週刊RO通信

タクシー版政治談議

NO.1238

 忙しない旅をしているので、旅情を味わう余裕がないのが残念であるが、それでもちょっとした発見や楽しみがある。タクシー・ドライバーとの短い会話がその1つである。

 思えば25歳で運転免許を更新せず——理由は単純で、飲酒機会が増えたのと、それが嫌いでもないわけだから、運転しないことこそ無事という次第だ。以来、タクシーのお世話になる機会が多かった。

 その間、接するドライバーの仕事力の向上を感ずることが少なくなかった。客を目的地まで安全に届ける力はもちろんだが、会話力も並々ならぬものを感ずる。なにしろ、どんな客が乗車するかはわからない。

 ただ調子を合わせるだけではない、いつの間にか、座談をやっているような心地になることが少なくない。知識を得るだけではなく、モノゴトをよくお考えになっているのである。

 もう1つは、その地域でよく読まれている新聞を読む楽しみである。全国・世界の記事は共同通信や時事通信の配信記事であるが、地域の人々に対して全体にどんな論調で書かれているのかを知るのは興味深い。

 また、天下国家を論ずるにしても、全国紙と地方紙を比較すると、地方紙のほうが人々の日常生活的感覚に立脚している。と、わたしには感じられる。

 たまたま『愛媛新聞』社説(2/16)が目に留まった。愛媛県が2017年度2月補正予算と、18年度当初予算案を発表したことに対する社説である。補正予算案は、4月に今治市に開校する加計学園経営の岡山理科大学獣医学部に対して、市が学園に交付する補助金の3分の1の約14億円を計上した。

 いわく――安倍氏の「腹心の友」が理事長である学園に対し、官僚らが忖度し、行政がゆがめられたのではないかとの疑惑が拭えていない。補助金を出すこと自体が適正なのかどうかの説明もないまま、予算案を計上することに疑問を抱く。

 中村時広知事は記者会見で、国の認可という「法的な裏付け」があることを理由に、「開学できないと、学生の募集などいろいろな問題がある」と補助金支出の理由を説明し、決定過程については「国会でしっかり議論してほしい」と真相解明を国会に委ねるとした。

 社説は――特区申請前に今治市職員と県職員が首相官邸を訪れており、官邸が学園を「特別扱い」している。県として、面会相手を公表するなど真相解明のために県ができることはまだある――と指摘する。

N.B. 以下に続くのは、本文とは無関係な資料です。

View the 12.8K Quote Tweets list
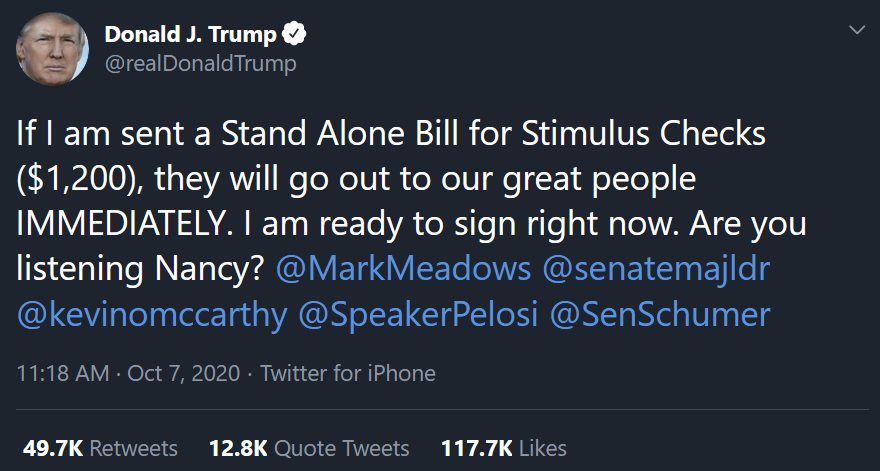The image size is (880, 471). point(308,448)
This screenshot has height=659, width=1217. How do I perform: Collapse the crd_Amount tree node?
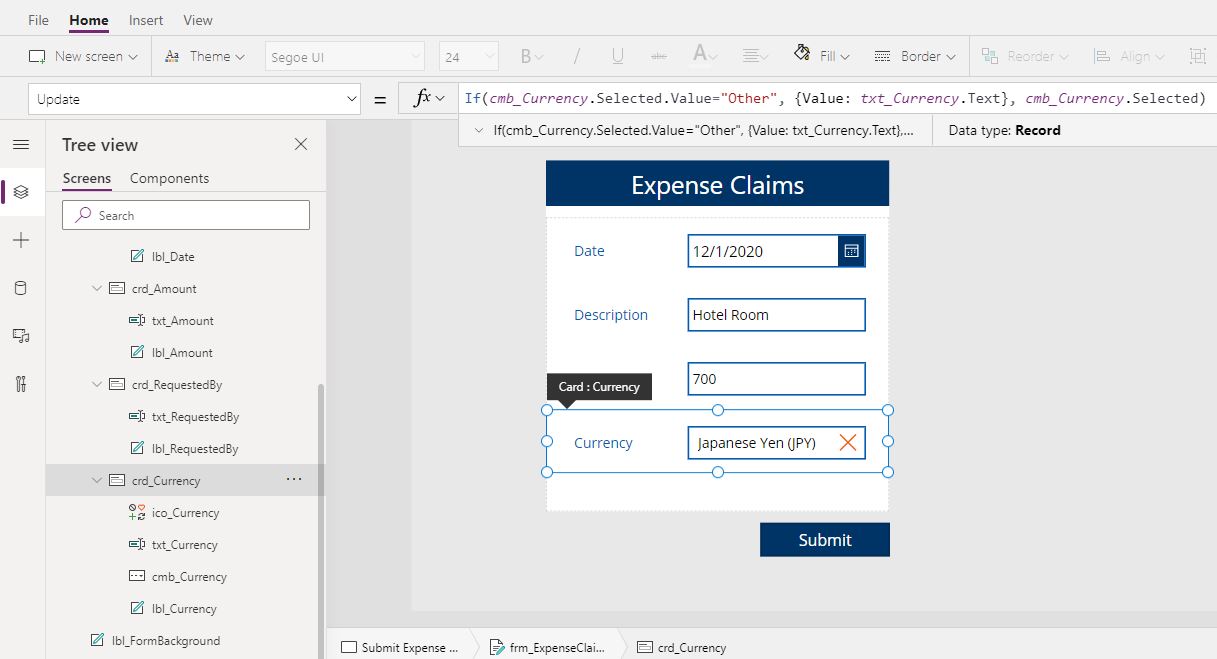tap(97, 289)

 ところで、補助金支出に際し、県は学部整備総事業費約192億円を精査し、そのうち5.8億円ほどを補助金対象から外した。公共単価と比べて割高な工事費の差額や、学園名入りの看板代などだ。そこで、192億円を妥当とした今治市の第三者機関の審査が甘かったことも社説は批判している。

 約6万項目を精査した結果らしい。しかし、そもそも192億円自体が妥当性を問われていることに比較すると、あまり迫力を感じないのでもある。

 ともかく、この社説の見出しは――「加計」解明なしの補助金は疑問――というのである。「怪しい加計問題」を批判しているわけだ。

 さて、仕事を終えて松山空港まで呼んでもらったタクシーに乗った。この日は松山らしく、車窓からは農家地帯の穏やかなたたずまいに暖かい春の訪れを感じた。この冬の四国は非常に気温が低かったとか、東京より寒かったなどと気象談義をしていたが、いつの間にか政治談議に移った。

 ドライバーさんは、首相の答弁がなっていないことを指摘された。さらに、獣医学部問題は汚職以外のなにごとでもないと見ておられる。モリ・カケと並べば、以前なら政権が吹っ飛んでもおかしくないが、なにしろ真っ当な理屈が無視されるのだから情けない。酷い政治を嘆くことしきりである。

 ドライバーさんの語る内容は悲憤慷慨なのだが、まことに淡々と穏やかな語り口で、外から見れば年寄り2人が茶飲み話でもしているとしか見えないであろう。「なんとしても主張し続けにゃいかん」

 聞けば、わたしと同い年である。かつて運輸関係の組合で役員をしておられた。なにやら同窓会めいてきたようでもあった。改めて連帯を表明! 悪政批判を継続すべしと意見一致して、帰途に就いたのでありました。